### PROBLEM STATEMENT
Looking at the records below, state how many lines include the string "will" and add nothing further.

### DATA EXTRACTS
[Start of Attachment]
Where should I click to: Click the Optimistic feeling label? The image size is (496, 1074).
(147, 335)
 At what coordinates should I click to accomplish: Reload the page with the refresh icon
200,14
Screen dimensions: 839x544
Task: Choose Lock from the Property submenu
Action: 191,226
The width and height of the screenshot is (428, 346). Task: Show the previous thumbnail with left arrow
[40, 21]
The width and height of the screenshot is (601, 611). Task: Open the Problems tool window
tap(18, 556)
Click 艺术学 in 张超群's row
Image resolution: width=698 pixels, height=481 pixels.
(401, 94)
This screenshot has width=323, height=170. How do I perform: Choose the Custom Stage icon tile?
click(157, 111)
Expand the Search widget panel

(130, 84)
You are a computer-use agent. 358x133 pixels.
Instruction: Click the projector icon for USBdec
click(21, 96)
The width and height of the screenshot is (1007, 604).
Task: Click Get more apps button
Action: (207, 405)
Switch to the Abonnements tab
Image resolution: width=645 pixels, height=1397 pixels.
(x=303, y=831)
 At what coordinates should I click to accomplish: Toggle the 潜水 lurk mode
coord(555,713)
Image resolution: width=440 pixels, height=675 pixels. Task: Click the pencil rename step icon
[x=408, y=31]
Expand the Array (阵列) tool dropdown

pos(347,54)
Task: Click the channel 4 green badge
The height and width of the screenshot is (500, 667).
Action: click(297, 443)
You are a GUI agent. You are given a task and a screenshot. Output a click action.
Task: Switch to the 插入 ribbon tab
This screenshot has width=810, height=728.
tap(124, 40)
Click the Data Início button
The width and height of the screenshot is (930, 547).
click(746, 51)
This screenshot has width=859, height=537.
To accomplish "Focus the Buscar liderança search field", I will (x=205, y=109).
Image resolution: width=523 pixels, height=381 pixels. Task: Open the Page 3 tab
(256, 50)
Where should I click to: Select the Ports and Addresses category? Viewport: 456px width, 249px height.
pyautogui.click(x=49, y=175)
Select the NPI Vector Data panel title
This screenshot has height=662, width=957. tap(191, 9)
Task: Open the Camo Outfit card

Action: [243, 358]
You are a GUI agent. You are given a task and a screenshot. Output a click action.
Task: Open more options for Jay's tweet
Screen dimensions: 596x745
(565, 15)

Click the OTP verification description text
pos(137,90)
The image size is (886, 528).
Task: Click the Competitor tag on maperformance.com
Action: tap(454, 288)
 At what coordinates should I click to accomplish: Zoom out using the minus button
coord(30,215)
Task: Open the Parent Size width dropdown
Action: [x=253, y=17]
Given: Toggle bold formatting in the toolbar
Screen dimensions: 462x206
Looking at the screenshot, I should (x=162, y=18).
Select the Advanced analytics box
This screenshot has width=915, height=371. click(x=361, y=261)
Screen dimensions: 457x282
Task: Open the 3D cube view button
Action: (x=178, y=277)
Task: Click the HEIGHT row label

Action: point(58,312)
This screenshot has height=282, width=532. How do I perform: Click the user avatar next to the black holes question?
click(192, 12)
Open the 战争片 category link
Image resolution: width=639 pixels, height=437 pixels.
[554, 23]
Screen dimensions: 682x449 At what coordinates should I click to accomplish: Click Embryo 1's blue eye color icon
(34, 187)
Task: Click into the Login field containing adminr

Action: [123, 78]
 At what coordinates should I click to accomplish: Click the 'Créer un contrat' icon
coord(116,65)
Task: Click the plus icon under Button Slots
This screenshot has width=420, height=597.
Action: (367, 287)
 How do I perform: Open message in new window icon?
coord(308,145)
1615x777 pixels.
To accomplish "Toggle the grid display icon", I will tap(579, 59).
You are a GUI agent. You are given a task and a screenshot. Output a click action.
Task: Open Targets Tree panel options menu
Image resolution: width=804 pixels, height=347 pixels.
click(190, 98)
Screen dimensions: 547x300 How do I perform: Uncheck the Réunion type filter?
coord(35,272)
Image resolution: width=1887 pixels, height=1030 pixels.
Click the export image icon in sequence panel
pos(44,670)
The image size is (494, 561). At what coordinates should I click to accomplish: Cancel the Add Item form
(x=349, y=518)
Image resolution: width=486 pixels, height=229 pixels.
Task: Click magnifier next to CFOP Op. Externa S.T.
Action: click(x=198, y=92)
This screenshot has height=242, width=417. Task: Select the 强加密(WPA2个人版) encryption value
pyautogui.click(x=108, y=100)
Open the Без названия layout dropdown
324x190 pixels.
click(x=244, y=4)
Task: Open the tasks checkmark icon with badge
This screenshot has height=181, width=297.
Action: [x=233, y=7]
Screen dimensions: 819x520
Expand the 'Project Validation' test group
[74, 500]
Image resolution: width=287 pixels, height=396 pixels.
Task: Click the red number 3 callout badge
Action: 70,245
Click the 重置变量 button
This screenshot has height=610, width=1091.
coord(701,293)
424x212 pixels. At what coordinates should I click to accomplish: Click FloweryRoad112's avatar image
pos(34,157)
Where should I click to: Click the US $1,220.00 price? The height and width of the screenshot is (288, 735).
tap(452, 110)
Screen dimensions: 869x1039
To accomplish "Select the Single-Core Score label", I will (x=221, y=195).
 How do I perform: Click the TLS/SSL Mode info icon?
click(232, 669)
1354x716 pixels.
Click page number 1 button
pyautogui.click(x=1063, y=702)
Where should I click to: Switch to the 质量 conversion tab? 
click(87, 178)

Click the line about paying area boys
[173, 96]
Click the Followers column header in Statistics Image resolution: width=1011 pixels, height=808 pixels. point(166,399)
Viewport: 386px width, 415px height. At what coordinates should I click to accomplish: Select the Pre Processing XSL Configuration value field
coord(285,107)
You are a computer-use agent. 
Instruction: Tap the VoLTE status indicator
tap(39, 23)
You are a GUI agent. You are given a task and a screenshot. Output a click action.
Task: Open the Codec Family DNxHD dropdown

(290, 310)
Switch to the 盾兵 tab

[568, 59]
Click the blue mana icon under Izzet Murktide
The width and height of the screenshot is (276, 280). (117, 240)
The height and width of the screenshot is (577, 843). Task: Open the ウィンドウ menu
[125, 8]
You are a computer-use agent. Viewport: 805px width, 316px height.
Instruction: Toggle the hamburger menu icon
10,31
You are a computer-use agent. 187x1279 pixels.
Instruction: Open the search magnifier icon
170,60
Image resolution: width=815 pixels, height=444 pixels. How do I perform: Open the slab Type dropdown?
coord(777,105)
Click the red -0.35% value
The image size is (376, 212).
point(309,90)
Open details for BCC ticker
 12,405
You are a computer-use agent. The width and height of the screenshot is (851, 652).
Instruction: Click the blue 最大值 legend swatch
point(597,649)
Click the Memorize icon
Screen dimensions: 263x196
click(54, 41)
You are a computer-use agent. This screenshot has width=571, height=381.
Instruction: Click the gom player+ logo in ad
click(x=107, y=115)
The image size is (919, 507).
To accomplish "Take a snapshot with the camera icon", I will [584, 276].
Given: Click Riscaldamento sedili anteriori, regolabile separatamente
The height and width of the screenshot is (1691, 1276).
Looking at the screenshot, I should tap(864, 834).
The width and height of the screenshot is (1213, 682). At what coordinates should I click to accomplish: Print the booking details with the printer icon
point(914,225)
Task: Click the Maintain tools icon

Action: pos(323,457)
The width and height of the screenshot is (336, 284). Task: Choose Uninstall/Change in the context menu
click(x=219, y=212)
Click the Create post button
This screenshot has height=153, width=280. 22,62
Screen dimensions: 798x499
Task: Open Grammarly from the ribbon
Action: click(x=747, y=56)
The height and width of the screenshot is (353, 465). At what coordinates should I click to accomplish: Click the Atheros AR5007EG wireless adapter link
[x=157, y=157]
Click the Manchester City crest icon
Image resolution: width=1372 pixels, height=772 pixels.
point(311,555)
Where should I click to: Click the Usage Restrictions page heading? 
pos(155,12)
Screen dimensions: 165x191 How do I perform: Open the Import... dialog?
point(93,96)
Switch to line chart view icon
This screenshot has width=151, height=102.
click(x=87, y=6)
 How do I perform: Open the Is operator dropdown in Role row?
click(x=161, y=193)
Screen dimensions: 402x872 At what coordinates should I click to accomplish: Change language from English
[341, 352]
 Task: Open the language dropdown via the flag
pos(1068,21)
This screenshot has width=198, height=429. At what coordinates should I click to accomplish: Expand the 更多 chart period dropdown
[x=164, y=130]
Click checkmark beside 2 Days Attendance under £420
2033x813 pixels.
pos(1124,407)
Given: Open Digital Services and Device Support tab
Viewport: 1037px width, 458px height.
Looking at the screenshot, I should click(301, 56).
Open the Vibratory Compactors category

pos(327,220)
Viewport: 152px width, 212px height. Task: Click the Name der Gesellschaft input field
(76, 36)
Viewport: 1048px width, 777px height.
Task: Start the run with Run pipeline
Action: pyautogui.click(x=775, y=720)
[End of Attachment]
### REPLY TO THE EXERCISE
4